3D object detection in Bird's-Eye-View (BEV) space has recently emerged as a prevalent approach in the field of autonomous driving. Despite the demonstrated improvements in accuracy and velocity estimation compared to perspective view methods, the deployment of BEV-based techniques in real-world autonomous vehicles remains challenging. This is primarily due to their reliance on vision-transformer (ViT) based architectures, which introduce quadratic complexity with respect to the input resolution. To address this issue, we propose an efficient BEV-based 3D detection framework called BEVENet, which leverages a convolutional-only architectural design to circumvent the limitations of ViT models while maintaining the effectiveness of BEV-based methods. Our experiments show that BEVENet is 3$\times$ faster than contemporary state-of-the-art (SOTA) approaches on the NuScenes challenge, achieving a mean average precision (mAP) of 0.456 and a nuScenes detection score (NDS) of 0.555 on the NuScenes validation dataset, with an inference speed of 47.6 frames per second. To the best of our knowledge, this study stands as the first to achieve such significant efficiency improvements for BEV-based methods, highlighting their enhanced feasibility for real-world autonomous driving applications.

Figures (6)

• Figure 1: The comparison of inference speed over different state-of-the-art methods
• Figure 2: Overall Architecture of BEVENet. BEVENet consists of six major modules: Backbone, View Projector, Depth Estimator, Temporal Fuser, BEV Encoder and Detection Head. During the inference stage, only multi-view camera input is needed in the pipeline, whereas during training, LiDAR points are included as a rich source of supervision signals for the depth estimation module. Refer to Figure \ref{['fig:depth']} for more details.

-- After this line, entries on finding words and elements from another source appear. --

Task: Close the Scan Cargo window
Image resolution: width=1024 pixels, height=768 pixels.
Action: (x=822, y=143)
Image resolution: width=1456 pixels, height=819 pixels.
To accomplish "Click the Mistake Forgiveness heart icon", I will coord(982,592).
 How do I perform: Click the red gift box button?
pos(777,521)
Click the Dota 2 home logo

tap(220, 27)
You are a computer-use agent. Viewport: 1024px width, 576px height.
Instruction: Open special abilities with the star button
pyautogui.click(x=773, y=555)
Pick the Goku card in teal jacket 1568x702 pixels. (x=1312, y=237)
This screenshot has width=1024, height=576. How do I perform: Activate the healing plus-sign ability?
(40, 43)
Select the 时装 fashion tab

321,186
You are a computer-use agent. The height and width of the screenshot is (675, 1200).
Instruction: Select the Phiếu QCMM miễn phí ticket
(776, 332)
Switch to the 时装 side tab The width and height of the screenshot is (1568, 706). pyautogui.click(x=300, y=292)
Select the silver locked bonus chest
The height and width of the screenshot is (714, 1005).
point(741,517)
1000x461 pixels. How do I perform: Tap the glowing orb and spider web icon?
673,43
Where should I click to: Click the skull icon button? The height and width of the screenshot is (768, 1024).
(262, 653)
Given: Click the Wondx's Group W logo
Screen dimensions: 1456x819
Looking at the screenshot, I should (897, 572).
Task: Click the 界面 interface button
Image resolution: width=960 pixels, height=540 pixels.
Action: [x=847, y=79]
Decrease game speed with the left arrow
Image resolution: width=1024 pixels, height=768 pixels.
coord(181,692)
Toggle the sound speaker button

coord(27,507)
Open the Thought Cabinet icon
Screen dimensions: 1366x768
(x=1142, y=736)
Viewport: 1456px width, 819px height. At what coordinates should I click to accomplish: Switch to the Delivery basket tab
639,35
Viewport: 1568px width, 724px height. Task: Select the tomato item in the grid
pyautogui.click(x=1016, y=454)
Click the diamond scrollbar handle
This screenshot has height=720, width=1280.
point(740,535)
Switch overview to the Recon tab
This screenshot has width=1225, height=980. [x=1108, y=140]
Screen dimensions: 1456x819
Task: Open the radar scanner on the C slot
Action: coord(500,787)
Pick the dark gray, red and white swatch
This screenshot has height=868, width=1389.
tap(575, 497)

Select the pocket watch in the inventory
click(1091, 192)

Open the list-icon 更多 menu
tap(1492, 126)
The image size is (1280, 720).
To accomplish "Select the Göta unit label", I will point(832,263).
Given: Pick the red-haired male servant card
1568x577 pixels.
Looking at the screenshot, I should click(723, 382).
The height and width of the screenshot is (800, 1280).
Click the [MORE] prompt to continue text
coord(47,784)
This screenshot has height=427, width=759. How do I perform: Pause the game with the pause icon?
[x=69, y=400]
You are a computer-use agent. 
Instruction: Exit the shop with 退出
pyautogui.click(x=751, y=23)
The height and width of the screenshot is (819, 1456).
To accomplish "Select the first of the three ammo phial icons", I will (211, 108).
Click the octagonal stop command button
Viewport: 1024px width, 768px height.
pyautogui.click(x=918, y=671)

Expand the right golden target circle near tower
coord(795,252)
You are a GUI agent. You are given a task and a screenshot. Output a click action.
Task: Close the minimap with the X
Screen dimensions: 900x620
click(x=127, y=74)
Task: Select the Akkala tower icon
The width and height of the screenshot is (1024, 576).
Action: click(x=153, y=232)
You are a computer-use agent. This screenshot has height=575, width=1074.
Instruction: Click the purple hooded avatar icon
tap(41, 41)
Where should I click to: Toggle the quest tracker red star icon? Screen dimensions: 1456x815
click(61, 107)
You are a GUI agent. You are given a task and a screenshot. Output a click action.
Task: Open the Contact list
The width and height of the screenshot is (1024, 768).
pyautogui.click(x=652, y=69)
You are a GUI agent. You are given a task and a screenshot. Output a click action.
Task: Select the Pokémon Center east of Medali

• Figure 3: Illustration of View Projection. Camera images from the 2D domain are lifted to the 3D space along the light ray; projection is made in both the horizontal and vertical directions.
• Figure 4: Illustration of the Depth Module. We adopt the same design as BEVDepth li2022bevdepth in depth estimation module, but add the augmentation matrix and extrinsic parameters together with the intrinsic parameters as input to the depth estimation network. The MLP layer is also being replaced by a convolutional network.
• Figure 5: Illustration of Detection Head Simplification by Re-Parameterization. Compared to the original detection head, we combine the output nodes mathematically by their values, which will generate identical results but with fewer multiplication operations.